Packets of Serre weights for generic locally reducible two-dimensional Galois representations

TL;DR

This paper decomposes the set of Serre weights for certain reducible Galois representations into a limited number of packets, improving previous results by relaxing genericity assumptions and employing new methods.

Contribution

It introduces a decomposition of Serre weights into packets for weakly generic reducible Galois representations, extending prior work that required stronger genericity conditions.

Findings

Decomposition of Serre weights into at most (e+1)^f packets.

Improvement over previous results by Diamond--Savitt.
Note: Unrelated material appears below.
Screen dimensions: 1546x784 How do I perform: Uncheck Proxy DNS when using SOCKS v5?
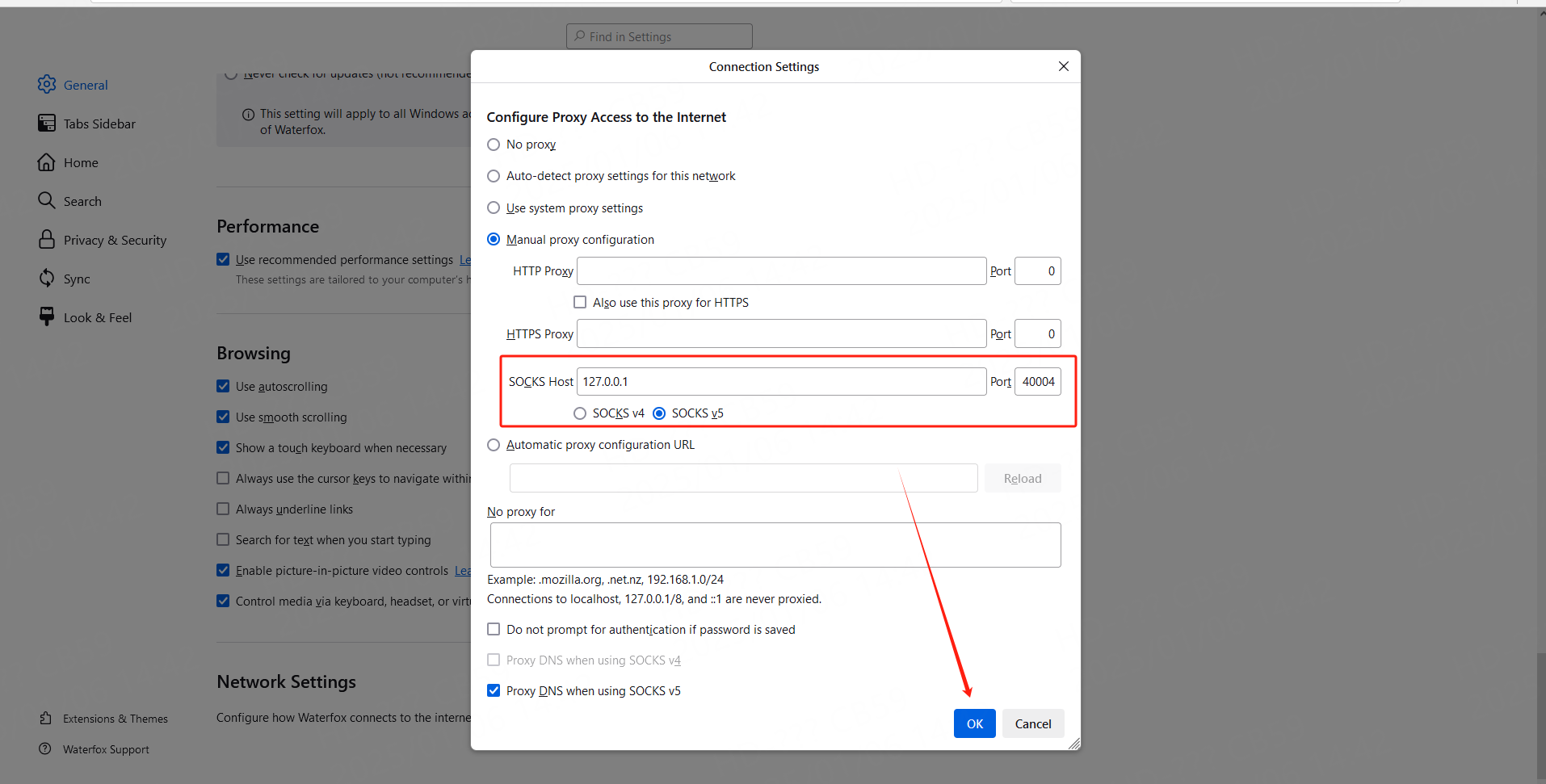[x=494, y=691]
Optimality of weak genericity condition for e=1.

Abstract

Suppose $K/\mathbb{Q}_p$ is finite and $\overline{r}\colon G_K\to \mathrm{GL}_2(\overline{\mathbb{F}}_p)$ is a reducible Galois representation. In this paper we prove that we can use the results by the author in [Ste22] to obtain a decomposition of the set of Serre weights $W(\overline{r})$ into a disjoint union of at most $(e+1)^f$ 'packets' of weights (where $f$ is the residue degree and $e$ the ramification degree of $K$) under the assumption that $\overline{r}$ is weakly generic. Thereby, we improve on results of Diamond--Savitt in [DS15] which give a similar decomposition, by rather different methods, under the assumption that $\overline{r}$ is strongly generic. We show that our definition of weak genericity is optimal for the results of this paper to hold when $e=1$. However, we expect that for $e=2$ one of the main results of this paper still holds under weaker hypotheses than the ones used in this paper.